STATED TASK – Reproduce every line of the entries below word for word, leaving out the pictures.

****

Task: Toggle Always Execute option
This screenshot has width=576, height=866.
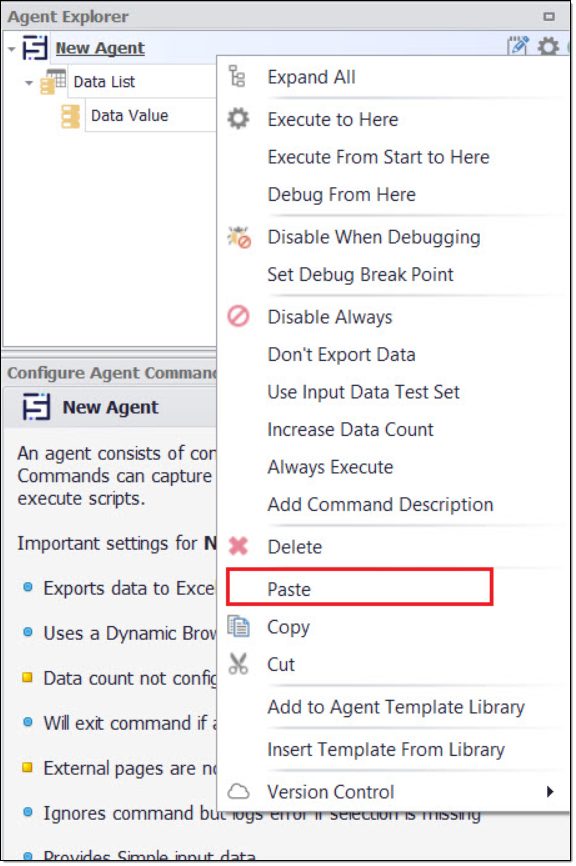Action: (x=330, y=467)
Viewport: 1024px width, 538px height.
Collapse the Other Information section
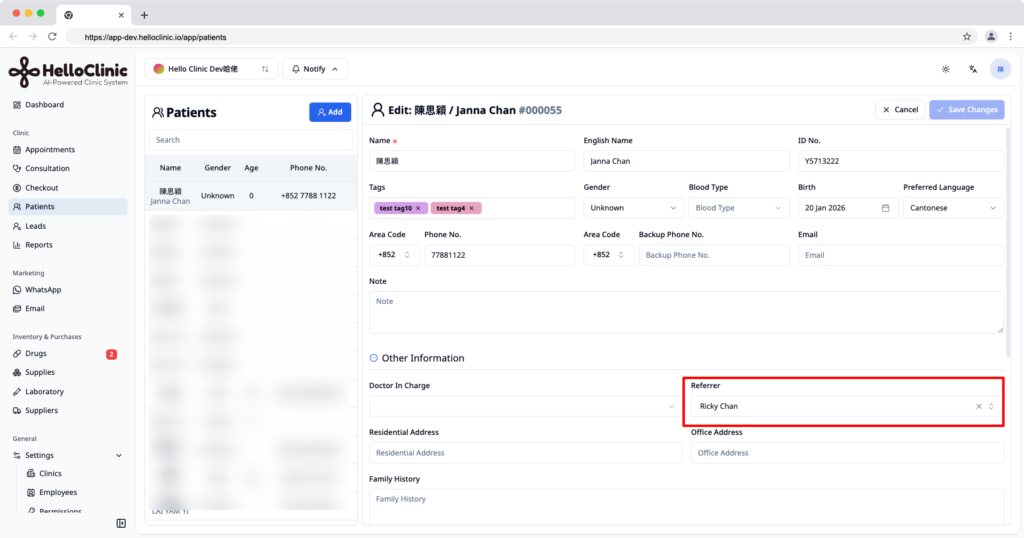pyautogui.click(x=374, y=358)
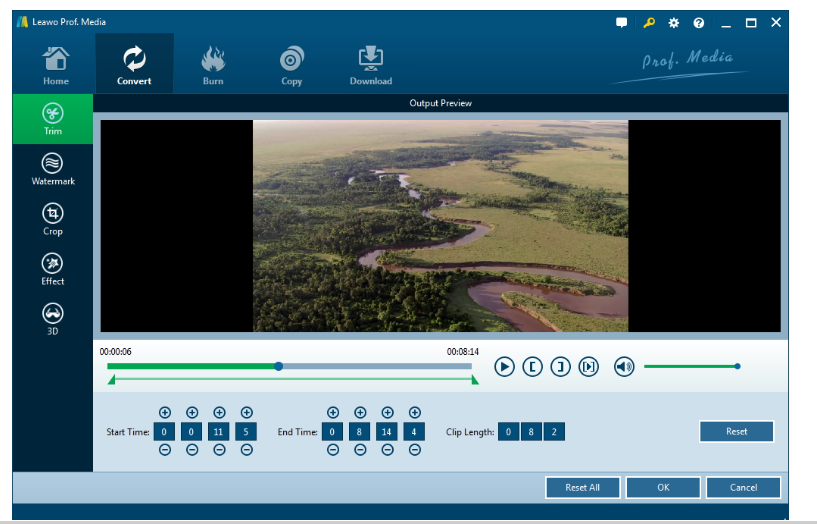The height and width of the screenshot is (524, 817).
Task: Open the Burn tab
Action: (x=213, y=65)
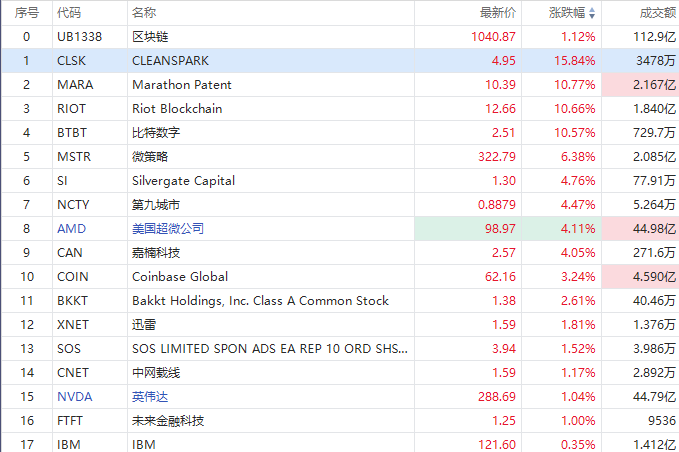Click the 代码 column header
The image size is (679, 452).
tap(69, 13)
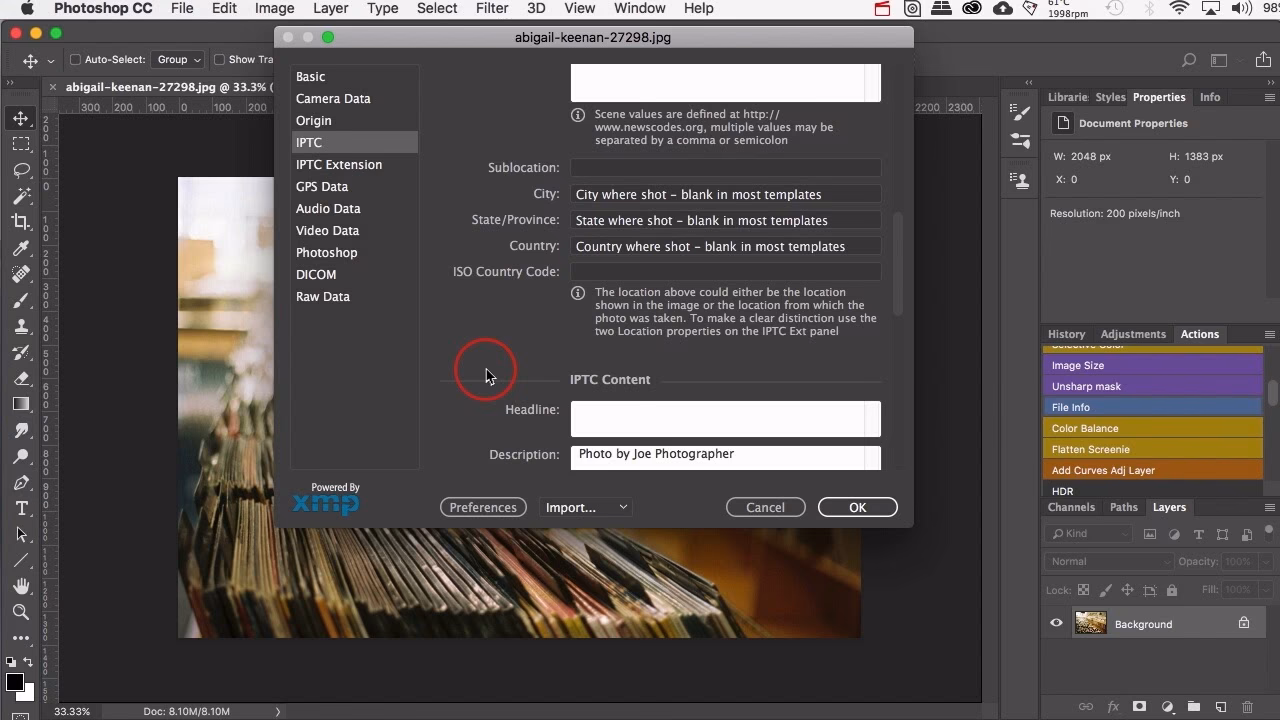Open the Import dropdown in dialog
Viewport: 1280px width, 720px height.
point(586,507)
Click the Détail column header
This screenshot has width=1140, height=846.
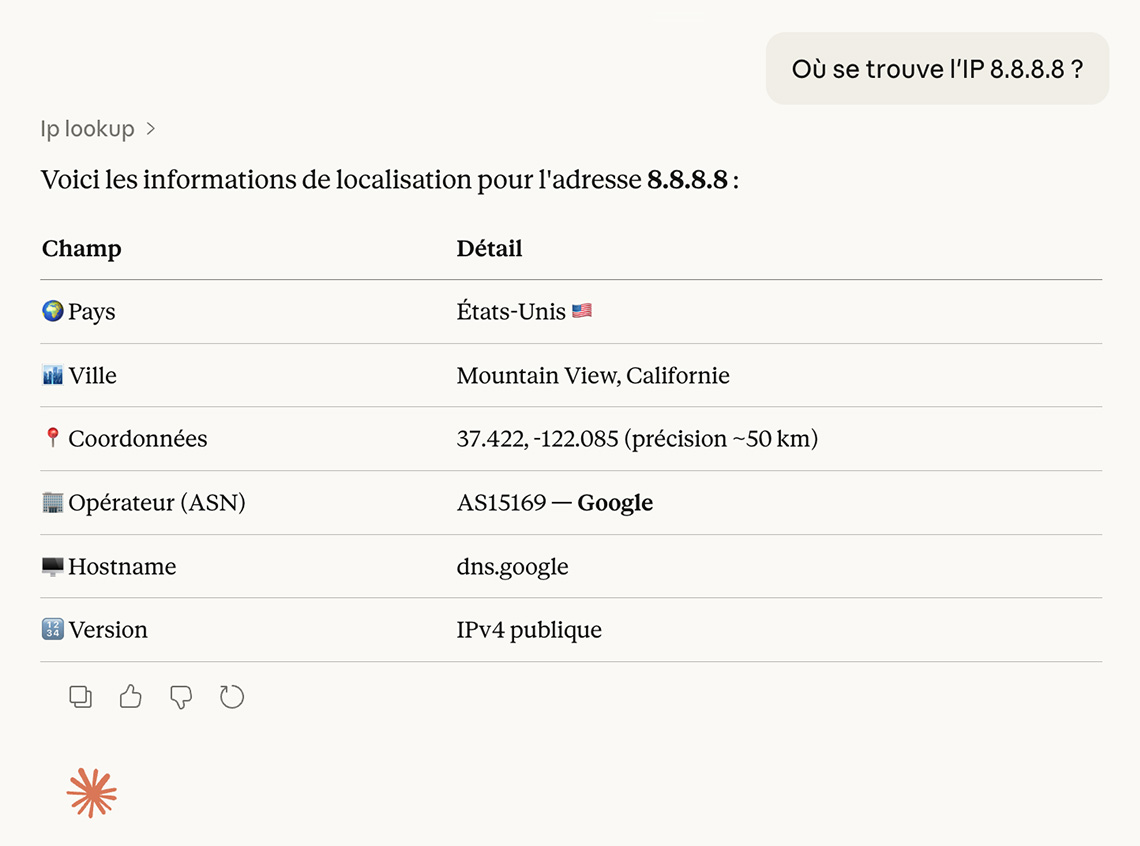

****

EXERCISE RESULT –
Task: Toggle Always Execute option
This screenshot has width=576, height=866.
Action: (x=330, y=467)
Viewport: 1024px width, 538px height.
Collapse the Other Information section
pyautogui.click(x=374, y=358)
The height and width of the screenshot is (524, 817).
Task: Open the Burn tab
Action: (x=213, y=65)
Click the 代码 column header
The image size is (679, 452).
tap(69, 13)
Open the Import dropdown in dialog
Viewport: 1280px width, 720px height.
point(586,507)
Click the Détail column header
This screenshot has width=1140, height=846.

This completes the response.